[Assigned task]
In your reply, write out each entry exactly as given.
─── Data section
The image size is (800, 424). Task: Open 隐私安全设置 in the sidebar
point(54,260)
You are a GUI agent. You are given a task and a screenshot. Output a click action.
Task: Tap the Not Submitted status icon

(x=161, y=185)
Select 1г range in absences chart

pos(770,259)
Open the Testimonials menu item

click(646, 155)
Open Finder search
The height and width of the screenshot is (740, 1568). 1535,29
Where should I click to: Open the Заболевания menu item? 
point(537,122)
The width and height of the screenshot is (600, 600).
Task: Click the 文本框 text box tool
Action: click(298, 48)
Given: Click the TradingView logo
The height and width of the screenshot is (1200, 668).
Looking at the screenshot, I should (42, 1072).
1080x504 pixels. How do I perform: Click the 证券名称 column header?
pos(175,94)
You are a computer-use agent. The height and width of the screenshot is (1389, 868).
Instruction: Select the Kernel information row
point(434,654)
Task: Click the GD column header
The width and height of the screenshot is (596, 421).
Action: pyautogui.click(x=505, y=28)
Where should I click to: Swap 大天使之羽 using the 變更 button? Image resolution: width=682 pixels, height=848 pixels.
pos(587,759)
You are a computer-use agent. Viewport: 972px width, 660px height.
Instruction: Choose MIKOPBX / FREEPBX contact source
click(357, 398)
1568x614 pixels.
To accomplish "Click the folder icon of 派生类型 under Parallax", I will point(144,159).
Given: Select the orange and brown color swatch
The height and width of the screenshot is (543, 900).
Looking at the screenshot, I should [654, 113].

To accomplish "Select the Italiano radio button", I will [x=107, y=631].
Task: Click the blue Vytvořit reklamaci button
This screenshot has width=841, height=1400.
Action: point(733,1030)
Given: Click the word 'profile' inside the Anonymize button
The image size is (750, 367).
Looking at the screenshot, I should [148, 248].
──────
[Exercise answer]
The image size is (800, 424). Task: Open 隐私安全设置 in the sidebar
point(54,260)
You are a GUI agent. You are given a task and a screenshot. Output a click action.
Task: Tap the Not Submitted status icon

(x=161, y=185)
Select 1г range in absences chart

pos(770,259)
Open the Testimonials menu item

click(646, 155)
Open Finder search
The height and width of the screenshot is (740, 1568). 1535,29
Where should I click to: Open the Заболевания menu item? 
point(537,122)
The width and height of the screenshot is (600, 600).
Task: Click the 文本框 text box tool
Action: click(298, 48)
Given: Click the TradingView logo
The height and width of the screenshot is (1200, 668).
Looking at the screenshot, I should (42, 1072).
1080x504 pixels. How do I perform: Click the 证券名称 column header?
pos(175,94)
You are a computer-use agent. The height and width of the screenshot is (1389, 868).
Instruction: Select the Kernel information row
point(434,654)
Task: Click the GD column header
The width and height of the screenshot is (596, 421).
Action: pyautogui.click(x=505, y=28)
Where should I click to: Swap 大天使之羽 using the 變更 button? Image resolution: width=682 pixels, height=848 pixels.
pos(587,759)
You are a computer-use agent. Viewport: 972px width, 660px height.
Instruction: Choose MIKOPBX / FREEPBX contact source
click(357, 398)
1568x614 pixels.
To accomplish "Click the folder icon of 派生类型 under Parallax", I will point(144,159).
Given: Select the orange and brown color swatch
The height and width of the screenshot is (543, 900).
Looking at the screenshot, I should [654, 113].

To accomplish "Select the Italiano radio button", I will [x=107, y=631].
Task: Click the blue Vytvořit reklamaci button
This screenshot has width=841, height=1400.
Action: point(733,1030)
Given: Click the word 'profile' inside the Anonymize button
The image size is (750, 367).
Looking at the screenshot, I should [148, 248].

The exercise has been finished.